One of my all time favourites This rousing film represents the final teaming of Errol Flynn and Olivia de Havilland. He plays George Armstrong Custer throughout his West Point, Civil War and Indian fighting years, and she plays Elizabeth Bacon Custer, his wife. There was certainly a real-life attraction between the two and Olivia de Havilland has said that she sensed at the time that it would be their last picture together.
Hattie McDaniel, who beat her for the best supporting actress Oscar for Gone With The Wind, features, also Sidney Greenstreet as General Winfield Scott and Arthur Kennedy as a very suave and attractive villain. George P Huntley Jr does a comic turn as an Englishman caught up in the Battle of the Little Big Horn.

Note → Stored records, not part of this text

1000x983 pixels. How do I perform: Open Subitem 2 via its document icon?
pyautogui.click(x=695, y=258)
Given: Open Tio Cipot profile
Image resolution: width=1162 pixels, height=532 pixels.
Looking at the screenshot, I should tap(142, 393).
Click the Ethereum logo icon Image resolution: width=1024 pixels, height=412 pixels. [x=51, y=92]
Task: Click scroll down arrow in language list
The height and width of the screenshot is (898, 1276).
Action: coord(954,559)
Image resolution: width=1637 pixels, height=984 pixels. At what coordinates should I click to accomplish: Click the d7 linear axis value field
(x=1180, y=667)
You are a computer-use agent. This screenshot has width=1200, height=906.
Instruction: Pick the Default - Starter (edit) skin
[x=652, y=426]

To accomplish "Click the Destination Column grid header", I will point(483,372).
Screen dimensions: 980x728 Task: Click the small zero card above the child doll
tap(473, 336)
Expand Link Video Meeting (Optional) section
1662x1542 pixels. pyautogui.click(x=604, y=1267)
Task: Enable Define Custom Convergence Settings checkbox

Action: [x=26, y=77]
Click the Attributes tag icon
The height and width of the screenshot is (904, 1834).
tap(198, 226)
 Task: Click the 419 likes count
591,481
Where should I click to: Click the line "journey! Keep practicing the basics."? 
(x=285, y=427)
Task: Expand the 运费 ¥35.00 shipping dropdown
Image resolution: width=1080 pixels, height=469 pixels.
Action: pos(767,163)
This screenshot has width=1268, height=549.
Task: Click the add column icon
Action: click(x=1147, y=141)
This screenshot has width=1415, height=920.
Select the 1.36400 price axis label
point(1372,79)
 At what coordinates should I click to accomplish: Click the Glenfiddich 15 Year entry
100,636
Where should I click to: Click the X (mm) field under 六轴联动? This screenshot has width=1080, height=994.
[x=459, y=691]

Above and beyond Errol and Olivia, the poignant farewell between Custer and his wife must have had considerable resonance with contemporary audiences as the film came out at the end of 1941, when American servicemen were saying goodbye to their wives and sweethearts as the US entered the war. It is possible the director overdid it slightly with having Olivia collapse onto the floor at the end of the scene, just leaving her standing there would have spoken volumes. But at the time the film was made I guess this did not seem as corny as it does now.
I simply love this film. It takes considerable liberties with history, but who cares. Custer not as he probably was, but as he should have been. And I have always had a sneaking suspicion that while this movie is pure 1940s Hollywood, the real Custer was not a great deal unlike the real Errol Flynn.